### [SUPPLIED MATERIAL]
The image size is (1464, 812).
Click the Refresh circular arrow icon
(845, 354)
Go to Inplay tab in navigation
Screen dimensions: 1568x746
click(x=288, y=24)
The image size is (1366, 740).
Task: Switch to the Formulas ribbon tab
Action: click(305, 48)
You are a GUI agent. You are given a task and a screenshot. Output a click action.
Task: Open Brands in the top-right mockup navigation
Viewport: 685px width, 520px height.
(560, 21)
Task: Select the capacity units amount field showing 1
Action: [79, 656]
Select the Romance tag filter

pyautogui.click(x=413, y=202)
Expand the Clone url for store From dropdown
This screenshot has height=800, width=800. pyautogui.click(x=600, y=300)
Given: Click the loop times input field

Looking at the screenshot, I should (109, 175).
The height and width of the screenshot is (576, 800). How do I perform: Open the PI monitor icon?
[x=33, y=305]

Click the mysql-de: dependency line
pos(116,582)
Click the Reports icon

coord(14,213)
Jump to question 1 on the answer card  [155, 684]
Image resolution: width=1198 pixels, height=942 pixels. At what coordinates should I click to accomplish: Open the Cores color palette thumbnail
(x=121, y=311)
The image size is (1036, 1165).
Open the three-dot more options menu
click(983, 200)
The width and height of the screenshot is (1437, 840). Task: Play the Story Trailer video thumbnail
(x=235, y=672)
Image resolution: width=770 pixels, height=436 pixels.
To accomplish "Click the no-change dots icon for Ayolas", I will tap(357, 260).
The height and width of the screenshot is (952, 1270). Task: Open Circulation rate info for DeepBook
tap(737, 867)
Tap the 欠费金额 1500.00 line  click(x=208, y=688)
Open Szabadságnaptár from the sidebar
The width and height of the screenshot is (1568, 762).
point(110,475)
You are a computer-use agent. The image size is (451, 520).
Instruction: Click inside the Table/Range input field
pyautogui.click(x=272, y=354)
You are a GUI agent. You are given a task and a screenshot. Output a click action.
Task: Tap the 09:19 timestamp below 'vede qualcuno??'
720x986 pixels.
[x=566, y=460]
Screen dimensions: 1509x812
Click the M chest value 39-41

### [ACTION ITEM]
Please provide an exact transcription of each line from the one holding "Task: Tap the" through the final line of the data above.

### [WRITTEN SOLUTION]
Task: Tap the 09:19 timestamp below 'vede qualcuno??'
720x986 pixels.
[x=566, y=460]
Screen dimensions: 1509x812
Click the M chest value 39-41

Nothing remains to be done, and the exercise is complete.